И зачем же такому великолепному актеру репетировать роль, которую он уже давно играет, ведь я же видел его в «Мертвых душах», разве можно сыграть Ноздрева еще лучше? Откуда мне было знать, что, очевидно, спектакль еще раз посмотрел Константин Сергеевич и что-то нашел у Ливанова неблагополучным или просто он давно не играл Ноздрева и сам попросил режиссера помочь ему освежить одну из своих любимейших ролей. Хорошо бы спросить об этом Сахновского, но мне вместо этого приходится подробно отвечать на его вопросы: кто я, откуда взялся, у кого учился и что именно собираюсь делать в театре, — когда он позвал меня к себе в кабинет, чтобы в качестве заведующего Художественной частью театра познакомиться с новым сотрудником. Правда, этот высокий и несколько грузный, но всегда стремительный человек с породистым лицом, с седым бордюром вокруг обширной «патрицианской» лысины и острым взглядом перемежает свои вопросы добродушным юмором, но все-таки экзамен продолжается.

Однако главный, решающий экзамен был еще впереди. Без личной санкции Станиславского или Немировича-Данченко ни один человек в творческий состав театра не принимался, а Литературная {25} часть в этот состав входила. Меня должны были представить Владимиру Ивановичу, и от этого свидания зависела моя судьба.

Он решил принять меня в Музыкальном театре, днем, во время перерыва репетиции. Представить меня должны были Сахновский и Марков. Не помню, ехали мы туда или шли пешком, помню только, что их ободрительные шуточки по дороге казались мне натянутыми, потому что я видел, что оба они тоже волнуются. У двери кабинета Владимира Ивановича Сахновский с кривой ухмылкой еще раз попытался развеселить меня цитатой из «Воскресения»: «Пуще всего, лишнего не высказывай!» — и, постучавшись, мы вошли в кабинет.

Хотя час был назначен точно и мы не опоздали, по-видимому, мы вошли все-таки неожиданно, потому что застали Владимира Ивановича за завтраком.

Он сидел в кресле возле круглого столика и, придерживая белоснежной салфеткой большое яблоко, чистил его серебряным ножом.
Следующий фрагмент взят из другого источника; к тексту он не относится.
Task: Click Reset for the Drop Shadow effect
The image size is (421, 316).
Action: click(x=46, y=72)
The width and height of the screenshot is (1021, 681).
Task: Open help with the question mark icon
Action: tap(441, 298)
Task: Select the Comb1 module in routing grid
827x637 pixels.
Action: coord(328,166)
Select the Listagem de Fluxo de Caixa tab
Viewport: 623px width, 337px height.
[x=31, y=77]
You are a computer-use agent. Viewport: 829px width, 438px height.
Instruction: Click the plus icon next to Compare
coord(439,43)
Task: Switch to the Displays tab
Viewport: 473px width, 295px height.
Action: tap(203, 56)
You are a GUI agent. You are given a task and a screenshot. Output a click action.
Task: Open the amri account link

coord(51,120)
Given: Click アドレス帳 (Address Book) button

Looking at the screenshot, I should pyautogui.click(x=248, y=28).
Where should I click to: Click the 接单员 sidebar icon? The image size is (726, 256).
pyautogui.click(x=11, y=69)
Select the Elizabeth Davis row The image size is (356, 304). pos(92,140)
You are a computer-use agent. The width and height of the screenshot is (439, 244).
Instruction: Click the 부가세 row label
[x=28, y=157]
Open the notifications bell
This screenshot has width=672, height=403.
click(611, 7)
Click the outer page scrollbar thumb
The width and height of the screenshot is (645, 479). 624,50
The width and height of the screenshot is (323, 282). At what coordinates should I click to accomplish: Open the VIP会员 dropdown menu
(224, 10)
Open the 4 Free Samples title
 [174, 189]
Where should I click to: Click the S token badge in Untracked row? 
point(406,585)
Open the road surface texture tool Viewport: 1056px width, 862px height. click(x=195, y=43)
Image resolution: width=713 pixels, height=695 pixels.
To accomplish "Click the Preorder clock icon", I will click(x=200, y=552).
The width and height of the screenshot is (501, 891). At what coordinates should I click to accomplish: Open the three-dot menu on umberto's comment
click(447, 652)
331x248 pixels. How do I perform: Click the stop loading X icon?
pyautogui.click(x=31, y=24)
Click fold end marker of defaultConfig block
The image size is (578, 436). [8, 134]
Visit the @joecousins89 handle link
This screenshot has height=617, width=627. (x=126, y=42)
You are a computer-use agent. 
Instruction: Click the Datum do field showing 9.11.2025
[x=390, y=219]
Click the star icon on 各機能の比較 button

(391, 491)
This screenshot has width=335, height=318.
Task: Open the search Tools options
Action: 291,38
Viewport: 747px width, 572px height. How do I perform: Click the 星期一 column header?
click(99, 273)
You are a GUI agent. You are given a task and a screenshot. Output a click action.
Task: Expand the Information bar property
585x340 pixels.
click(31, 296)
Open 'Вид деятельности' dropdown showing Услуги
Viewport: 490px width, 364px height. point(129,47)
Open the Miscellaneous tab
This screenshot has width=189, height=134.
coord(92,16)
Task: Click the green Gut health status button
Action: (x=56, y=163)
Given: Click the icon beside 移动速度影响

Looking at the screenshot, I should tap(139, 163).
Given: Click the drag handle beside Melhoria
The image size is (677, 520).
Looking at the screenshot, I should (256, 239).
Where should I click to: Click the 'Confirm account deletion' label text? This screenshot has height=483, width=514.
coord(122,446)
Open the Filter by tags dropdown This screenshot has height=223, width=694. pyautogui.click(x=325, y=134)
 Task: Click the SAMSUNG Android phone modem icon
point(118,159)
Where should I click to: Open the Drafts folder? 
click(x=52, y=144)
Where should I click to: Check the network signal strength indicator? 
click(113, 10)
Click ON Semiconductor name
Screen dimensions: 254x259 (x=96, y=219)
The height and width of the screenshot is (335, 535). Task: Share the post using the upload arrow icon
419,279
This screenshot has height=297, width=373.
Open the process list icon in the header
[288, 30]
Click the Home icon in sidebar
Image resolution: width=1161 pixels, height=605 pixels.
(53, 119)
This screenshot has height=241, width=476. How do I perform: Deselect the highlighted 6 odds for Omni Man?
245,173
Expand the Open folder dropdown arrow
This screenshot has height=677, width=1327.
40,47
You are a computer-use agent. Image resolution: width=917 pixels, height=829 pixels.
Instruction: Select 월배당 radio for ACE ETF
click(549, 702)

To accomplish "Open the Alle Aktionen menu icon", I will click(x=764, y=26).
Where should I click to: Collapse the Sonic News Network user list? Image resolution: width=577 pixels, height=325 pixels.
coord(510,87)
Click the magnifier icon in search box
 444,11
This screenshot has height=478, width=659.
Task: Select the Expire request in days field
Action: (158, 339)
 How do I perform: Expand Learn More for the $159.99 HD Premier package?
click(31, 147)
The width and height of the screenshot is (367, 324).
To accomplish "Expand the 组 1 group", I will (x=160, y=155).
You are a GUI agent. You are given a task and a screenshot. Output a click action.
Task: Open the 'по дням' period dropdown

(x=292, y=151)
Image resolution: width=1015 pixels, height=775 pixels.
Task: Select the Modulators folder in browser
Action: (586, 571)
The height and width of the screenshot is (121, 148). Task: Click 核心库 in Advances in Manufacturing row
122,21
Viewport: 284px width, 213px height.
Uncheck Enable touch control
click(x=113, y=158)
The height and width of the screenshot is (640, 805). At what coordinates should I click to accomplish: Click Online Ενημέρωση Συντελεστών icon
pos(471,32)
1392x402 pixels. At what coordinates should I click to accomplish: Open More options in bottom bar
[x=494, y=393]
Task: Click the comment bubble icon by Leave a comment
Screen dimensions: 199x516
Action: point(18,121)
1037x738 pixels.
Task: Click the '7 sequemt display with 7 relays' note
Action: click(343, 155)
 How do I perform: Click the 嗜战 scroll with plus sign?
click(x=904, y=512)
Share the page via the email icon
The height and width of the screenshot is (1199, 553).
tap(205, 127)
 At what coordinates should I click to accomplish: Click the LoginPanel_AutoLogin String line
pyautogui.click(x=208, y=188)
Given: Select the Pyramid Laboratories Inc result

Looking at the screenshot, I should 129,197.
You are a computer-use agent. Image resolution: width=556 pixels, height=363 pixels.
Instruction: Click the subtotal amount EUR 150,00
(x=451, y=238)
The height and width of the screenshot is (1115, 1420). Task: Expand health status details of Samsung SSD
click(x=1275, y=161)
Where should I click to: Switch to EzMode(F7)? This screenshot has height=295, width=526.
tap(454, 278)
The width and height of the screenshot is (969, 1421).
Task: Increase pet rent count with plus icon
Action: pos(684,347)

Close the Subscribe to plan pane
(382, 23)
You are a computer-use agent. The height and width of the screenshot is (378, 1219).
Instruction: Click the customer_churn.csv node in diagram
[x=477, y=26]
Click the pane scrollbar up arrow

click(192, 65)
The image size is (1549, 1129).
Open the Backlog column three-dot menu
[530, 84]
Положив яблоко на тарелку и неторопливо обтерев салфеткой руки, он встал к нам навстречу и извинился, что не успел покончить с едой до нашего прихода, — затянулась репетиция. В нескольких фразах представив меня Владимиру Ивановичу, вернее, напомнив ему то, что он обо мне уже слышал, мои опекуны вышли из комнаты.

И вот я перед ним один.

Для начала Владимир Иванович вспоминает поэта Н. М. Минского, одного из основоположников русского символизма, настоящая фамилия которого была тоже Виленкин; он когда-то знавал его в Петербурге, «бывал и в литературном салоне его жены», — не родственник ли я ему? Минский приходился троюродным братом моему отцу. Так я и отвечаю, а в голове у меня вихрем проносится: поэт слабый, правда, хороший переводчик стихов, но его статьи… а жена-то… декадентка с изыском, тоже поэтесса, стихи и вовсе скверные, Розанов предисловие писал, — ох, не к добру это все!.. Но, кажется, Владимир Иванович вспоминает их не без приятности, их или себя в те времена, не разберешь. Но вот начинается самое страшное: «Ну‑с, расскажите-ка мне о себе поподробнее, кто вы и что вы, свое {26} curriculum vitae1 расскажите. Знаете, что это такое?» К счастью, я знал и на этом первом вопросе не срезался. Но как же это было мучительно трудно, когда и рассказывать-то, собственно, нечего было, мне ведь было всего двадцать два года.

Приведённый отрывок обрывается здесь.